Arrange the lines as a numbered list, omitting blank lines, starting with the line containing "The height and width of the screenshot is (714, 1230)." and ending with the line containing "tap(34, 269)", both included.
⟨
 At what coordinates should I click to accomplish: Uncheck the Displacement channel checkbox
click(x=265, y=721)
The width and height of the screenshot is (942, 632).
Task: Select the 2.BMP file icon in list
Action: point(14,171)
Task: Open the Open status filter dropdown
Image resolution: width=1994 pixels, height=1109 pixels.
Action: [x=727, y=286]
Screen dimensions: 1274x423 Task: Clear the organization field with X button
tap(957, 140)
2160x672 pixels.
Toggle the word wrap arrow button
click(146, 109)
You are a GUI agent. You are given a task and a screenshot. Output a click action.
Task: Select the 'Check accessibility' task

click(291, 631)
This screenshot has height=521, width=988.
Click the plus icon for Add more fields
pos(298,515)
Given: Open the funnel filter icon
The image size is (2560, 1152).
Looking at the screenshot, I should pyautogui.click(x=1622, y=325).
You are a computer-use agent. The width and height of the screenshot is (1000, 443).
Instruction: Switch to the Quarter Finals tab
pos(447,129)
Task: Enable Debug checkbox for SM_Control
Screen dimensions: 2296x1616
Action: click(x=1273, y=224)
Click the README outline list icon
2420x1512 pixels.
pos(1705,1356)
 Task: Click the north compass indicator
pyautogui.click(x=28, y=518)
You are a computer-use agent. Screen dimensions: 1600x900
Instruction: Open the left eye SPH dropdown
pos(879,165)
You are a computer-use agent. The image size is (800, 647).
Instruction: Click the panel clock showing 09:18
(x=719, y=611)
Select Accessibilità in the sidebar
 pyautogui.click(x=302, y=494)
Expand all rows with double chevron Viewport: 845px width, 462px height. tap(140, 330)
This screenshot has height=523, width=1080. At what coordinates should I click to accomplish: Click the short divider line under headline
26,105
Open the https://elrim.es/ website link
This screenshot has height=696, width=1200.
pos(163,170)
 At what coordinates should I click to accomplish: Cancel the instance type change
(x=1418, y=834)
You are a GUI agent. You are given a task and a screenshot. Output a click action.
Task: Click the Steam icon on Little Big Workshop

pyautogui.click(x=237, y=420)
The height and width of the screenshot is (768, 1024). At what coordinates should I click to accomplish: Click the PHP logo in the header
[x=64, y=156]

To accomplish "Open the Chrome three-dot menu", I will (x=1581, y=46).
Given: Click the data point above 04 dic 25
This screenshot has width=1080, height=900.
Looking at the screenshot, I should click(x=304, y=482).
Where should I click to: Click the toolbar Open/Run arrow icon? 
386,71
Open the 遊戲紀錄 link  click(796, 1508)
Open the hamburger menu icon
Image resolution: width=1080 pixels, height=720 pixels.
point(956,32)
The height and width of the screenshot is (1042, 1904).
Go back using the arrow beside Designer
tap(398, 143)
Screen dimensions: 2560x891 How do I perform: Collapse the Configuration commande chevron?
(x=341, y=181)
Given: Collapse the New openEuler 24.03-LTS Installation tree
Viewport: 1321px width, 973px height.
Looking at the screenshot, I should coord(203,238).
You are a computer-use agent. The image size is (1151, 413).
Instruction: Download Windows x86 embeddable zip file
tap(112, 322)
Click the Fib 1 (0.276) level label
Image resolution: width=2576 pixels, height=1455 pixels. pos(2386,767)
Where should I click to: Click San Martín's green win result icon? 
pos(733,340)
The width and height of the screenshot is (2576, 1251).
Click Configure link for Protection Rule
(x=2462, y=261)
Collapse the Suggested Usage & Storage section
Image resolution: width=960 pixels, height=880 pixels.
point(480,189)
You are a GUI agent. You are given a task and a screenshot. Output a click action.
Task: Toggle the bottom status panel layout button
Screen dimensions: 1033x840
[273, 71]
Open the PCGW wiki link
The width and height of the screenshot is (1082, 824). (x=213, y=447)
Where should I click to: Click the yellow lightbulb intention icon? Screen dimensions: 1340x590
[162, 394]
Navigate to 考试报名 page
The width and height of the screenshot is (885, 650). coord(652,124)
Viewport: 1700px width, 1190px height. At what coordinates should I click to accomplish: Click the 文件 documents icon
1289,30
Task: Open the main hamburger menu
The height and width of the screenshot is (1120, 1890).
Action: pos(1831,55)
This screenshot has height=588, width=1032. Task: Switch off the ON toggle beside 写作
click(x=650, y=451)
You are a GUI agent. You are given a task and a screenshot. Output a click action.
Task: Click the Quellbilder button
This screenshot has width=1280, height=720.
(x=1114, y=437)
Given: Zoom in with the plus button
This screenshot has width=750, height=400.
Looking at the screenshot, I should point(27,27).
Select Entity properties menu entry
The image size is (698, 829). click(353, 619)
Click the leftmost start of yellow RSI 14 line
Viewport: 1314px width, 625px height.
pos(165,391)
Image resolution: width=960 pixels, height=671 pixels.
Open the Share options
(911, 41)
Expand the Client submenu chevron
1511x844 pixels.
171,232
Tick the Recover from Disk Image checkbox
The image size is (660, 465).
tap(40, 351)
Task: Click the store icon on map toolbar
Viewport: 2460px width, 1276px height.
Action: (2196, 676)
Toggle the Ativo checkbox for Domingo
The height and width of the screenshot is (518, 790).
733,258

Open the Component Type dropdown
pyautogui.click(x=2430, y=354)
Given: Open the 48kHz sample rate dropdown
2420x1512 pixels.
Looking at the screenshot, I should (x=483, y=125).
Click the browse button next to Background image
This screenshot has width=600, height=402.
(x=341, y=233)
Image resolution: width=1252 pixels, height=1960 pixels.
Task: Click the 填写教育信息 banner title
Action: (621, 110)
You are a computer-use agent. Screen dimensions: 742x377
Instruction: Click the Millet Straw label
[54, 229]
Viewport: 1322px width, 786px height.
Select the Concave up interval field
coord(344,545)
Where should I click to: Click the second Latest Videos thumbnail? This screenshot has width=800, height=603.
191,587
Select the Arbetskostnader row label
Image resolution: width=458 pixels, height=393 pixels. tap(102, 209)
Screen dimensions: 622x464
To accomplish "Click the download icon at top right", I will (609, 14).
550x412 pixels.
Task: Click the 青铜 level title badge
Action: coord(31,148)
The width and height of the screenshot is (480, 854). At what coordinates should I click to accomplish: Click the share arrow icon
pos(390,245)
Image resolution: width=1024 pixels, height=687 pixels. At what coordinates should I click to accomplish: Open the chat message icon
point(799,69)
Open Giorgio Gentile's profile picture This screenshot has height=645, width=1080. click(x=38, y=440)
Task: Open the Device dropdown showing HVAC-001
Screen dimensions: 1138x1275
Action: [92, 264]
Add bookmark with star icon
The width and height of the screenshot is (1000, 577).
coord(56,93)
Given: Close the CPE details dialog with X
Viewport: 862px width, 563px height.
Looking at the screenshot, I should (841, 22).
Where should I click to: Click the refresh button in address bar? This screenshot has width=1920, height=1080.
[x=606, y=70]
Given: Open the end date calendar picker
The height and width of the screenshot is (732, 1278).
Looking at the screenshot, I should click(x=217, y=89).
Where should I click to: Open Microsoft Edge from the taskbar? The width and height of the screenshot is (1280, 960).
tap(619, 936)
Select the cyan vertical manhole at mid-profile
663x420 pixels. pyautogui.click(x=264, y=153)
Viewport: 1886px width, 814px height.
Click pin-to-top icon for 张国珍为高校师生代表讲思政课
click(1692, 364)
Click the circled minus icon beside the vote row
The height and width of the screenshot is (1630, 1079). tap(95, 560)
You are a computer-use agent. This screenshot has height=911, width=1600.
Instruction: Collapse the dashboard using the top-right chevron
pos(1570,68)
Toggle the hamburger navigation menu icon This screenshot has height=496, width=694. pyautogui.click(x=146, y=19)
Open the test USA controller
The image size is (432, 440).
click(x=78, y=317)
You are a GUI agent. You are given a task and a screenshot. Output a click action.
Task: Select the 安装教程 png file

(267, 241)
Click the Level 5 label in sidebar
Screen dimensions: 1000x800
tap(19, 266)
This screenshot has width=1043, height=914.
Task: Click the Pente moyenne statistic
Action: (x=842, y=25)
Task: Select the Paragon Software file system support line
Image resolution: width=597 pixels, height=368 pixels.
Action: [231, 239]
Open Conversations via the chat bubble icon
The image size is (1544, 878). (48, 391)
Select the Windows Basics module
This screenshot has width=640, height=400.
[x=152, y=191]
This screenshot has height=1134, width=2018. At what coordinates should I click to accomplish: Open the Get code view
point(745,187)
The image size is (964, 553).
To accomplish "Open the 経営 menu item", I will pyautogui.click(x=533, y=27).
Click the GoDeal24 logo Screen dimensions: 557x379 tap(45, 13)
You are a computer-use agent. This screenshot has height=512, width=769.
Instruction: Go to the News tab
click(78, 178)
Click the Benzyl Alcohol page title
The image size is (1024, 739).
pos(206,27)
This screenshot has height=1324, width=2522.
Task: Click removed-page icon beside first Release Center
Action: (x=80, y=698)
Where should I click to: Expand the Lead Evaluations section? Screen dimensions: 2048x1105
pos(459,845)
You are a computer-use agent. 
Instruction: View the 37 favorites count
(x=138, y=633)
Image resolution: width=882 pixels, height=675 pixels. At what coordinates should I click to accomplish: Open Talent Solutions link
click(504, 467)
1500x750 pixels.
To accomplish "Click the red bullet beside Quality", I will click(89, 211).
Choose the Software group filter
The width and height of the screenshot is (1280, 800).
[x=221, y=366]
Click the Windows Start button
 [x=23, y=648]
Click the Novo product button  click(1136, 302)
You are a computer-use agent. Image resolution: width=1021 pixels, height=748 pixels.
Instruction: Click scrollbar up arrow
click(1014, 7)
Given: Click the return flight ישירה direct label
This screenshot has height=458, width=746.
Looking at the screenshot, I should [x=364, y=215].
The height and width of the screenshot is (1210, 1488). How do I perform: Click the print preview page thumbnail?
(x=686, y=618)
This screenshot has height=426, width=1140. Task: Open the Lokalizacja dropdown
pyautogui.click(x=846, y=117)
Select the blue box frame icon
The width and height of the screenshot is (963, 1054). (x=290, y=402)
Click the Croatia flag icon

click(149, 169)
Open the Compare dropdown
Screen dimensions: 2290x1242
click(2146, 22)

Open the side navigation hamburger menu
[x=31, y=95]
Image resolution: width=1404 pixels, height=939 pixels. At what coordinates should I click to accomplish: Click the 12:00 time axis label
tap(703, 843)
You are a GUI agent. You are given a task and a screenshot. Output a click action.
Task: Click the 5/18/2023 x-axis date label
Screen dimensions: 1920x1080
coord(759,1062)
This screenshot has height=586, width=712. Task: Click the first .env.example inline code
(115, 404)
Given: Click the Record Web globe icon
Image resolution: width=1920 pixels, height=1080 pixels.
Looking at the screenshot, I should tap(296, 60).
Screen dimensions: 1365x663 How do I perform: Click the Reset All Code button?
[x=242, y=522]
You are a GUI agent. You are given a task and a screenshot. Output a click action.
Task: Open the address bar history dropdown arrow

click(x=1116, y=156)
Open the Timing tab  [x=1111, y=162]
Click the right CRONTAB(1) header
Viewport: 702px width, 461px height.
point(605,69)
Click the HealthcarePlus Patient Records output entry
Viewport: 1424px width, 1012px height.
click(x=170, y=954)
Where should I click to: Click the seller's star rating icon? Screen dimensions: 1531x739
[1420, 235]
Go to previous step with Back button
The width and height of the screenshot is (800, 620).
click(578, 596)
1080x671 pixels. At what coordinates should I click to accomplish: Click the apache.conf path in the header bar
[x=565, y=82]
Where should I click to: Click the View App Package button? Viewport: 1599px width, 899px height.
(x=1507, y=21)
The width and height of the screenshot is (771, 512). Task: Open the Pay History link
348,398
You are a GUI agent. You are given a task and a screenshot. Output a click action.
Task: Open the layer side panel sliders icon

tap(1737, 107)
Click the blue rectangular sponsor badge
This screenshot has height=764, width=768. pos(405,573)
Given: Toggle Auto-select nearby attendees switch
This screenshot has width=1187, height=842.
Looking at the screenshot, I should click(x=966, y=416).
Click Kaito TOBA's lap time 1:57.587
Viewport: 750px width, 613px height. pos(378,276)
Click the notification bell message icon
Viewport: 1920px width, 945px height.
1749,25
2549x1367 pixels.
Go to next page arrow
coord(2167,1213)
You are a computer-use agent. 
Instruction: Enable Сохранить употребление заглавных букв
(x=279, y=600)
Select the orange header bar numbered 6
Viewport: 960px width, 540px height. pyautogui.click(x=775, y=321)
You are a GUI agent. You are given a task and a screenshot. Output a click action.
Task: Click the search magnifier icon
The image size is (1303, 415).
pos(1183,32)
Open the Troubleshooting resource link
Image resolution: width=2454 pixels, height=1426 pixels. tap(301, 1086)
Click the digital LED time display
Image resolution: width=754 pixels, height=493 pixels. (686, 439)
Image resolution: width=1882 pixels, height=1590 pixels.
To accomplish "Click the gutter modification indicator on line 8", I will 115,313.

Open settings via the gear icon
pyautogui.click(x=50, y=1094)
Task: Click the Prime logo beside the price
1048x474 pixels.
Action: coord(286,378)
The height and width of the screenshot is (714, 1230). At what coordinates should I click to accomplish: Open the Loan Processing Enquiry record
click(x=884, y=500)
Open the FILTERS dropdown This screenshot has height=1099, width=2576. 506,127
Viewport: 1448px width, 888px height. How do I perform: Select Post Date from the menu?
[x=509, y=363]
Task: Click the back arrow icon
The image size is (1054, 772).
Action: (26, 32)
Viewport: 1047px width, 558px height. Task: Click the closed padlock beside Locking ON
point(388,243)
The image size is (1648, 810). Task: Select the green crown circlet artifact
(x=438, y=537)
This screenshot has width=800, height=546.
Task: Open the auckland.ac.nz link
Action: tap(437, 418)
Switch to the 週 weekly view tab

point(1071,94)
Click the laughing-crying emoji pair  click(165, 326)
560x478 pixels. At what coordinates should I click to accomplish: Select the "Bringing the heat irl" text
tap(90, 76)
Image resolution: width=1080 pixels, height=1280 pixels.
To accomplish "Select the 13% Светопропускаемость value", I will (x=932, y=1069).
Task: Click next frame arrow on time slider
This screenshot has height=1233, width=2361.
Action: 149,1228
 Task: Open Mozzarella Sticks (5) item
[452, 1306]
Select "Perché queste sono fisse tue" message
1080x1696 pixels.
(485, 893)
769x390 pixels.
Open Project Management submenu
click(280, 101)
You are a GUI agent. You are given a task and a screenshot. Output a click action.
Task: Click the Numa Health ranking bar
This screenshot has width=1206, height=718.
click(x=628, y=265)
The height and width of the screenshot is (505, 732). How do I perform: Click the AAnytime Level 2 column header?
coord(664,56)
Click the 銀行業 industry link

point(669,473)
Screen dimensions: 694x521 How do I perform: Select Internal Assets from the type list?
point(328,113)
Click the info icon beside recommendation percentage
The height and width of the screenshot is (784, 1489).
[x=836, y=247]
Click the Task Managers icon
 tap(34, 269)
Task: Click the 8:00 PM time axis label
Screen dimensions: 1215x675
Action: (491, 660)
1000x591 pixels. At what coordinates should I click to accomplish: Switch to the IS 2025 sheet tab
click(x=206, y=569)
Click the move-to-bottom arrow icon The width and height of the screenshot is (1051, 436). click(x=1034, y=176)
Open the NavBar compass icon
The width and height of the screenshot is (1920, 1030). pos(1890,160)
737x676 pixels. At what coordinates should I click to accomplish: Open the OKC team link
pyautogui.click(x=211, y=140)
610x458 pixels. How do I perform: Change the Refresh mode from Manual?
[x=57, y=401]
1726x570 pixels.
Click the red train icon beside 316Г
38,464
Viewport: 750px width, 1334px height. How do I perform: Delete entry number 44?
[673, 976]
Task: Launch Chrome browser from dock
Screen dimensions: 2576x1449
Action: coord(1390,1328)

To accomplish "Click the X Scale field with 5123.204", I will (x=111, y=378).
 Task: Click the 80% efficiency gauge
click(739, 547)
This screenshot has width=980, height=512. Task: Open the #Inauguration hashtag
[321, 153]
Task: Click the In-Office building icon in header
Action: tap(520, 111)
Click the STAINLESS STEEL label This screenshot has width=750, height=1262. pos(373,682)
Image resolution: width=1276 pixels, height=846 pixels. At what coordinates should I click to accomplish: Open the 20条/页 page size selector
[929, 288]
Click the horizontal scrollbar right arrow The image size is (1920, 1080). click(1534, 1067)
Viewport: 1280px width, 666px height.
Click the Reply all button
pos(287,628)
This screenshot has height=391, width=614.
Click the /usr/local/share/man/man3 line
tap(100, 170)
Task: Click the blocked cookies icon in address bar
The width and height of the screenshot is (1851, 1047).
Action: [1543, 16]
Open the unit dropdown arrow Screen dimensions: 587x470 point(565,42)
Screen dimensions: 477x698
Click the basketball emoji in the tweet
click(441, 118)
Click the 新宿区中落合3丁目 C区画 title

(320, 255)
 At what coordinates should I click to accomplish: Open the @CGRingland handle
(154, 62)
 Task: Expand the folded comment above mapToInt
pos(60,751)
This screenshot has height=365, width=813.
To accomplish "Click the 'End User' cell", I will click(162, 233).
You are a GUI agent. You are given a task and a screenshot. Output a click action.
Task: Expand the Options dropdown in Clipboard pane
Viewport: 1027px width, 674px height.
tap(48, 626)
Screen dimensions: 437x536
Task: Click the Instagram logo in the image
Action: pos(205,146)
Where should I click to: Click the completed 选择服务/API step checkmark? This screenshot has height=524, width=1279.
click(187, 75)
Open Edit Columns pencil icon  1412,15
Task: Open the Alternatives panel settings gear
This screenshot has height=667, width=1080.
⟩
### EXPECTED ANSWER:
1. The height and width of the screenshot is (714, 1230). At what coordinates should I click to accomplish: Open the Loan Processing Enquiry record
2. click(x=884, y=500)
3. Open the FILTERS dropdown This screenshot has height=1099, width=2576. 506,127
4. Viewport: 1448px width, 888px height. How do I perform: Select Post Date from the menu?
5. [x=509, y=363]
6. Task: Click the back arrow icon
7. The image size is (1054, 772).
8. Action: (26, 32)
9. Viewport: 1047px width, 558px height. Task: Click the closed padlock beside Locking ON
10. point(388,243)
11. The image size is (1648, 810). Task: Select the green crown circlet artifact
12. (x=438, y=537)
13. This screenshot has width=800, height=546.
14. Task: Open the auckland.ac.nz link
15. Action: tap(437, 418)
16. Switch to the 週 weekly view tab
17. point(1071,94)
18. Click the laughing-crying emoji pair  click(165, 326)
19. 560x478 pixels. At what coordinates should I click to accomplish: Select the "Bringing the heat irl" text
20. tap(90, 76)
21. Image resolution: width=1080 pixels, height=1280 pixels.
22. To accomplish "Select the 13% Светопропускаемость value", I will (x=932, y=1069).
23. Task: Click next frame arrow on time slider
24. This screenshot has height=1233, width=2361.
25. Action: 149,1228
26.  Task: Open Mozzarella Sticks (5) item
27. [452, 1306]
28. Select "Perché queste sono fisse tue" message
29. 1080x1696 pixels.
30. (485, 893)
31. 769x390 pixels.
32. Open Project Management submenu
33. click(280, 101)
34. You are a GUI agent. You are given a task and a screenshot. Output a click action.
35. Task: Click the Numa Health ranking bar
36. This screenshot has width=1206, height=718.
37. click(x=628, y=265)
38. The height and width of the screenshot is (505, 732). How do I perform: Click the AAnytime Level 2 column header?
39. coord(664,56)
40. Click the 銀行業 industry link
41. point(669,473)
42. Screen dimensions: 694x521 How do I perform: Select Internal Assets from the type list?
43. point(328,113)
44. Click the info icon beside recommendation percentage
45. The height and width of the screenshot is (784, 1489).
46. [x=836, y=247]
47. Click the Task Managers icon
48.  tap(34, 269)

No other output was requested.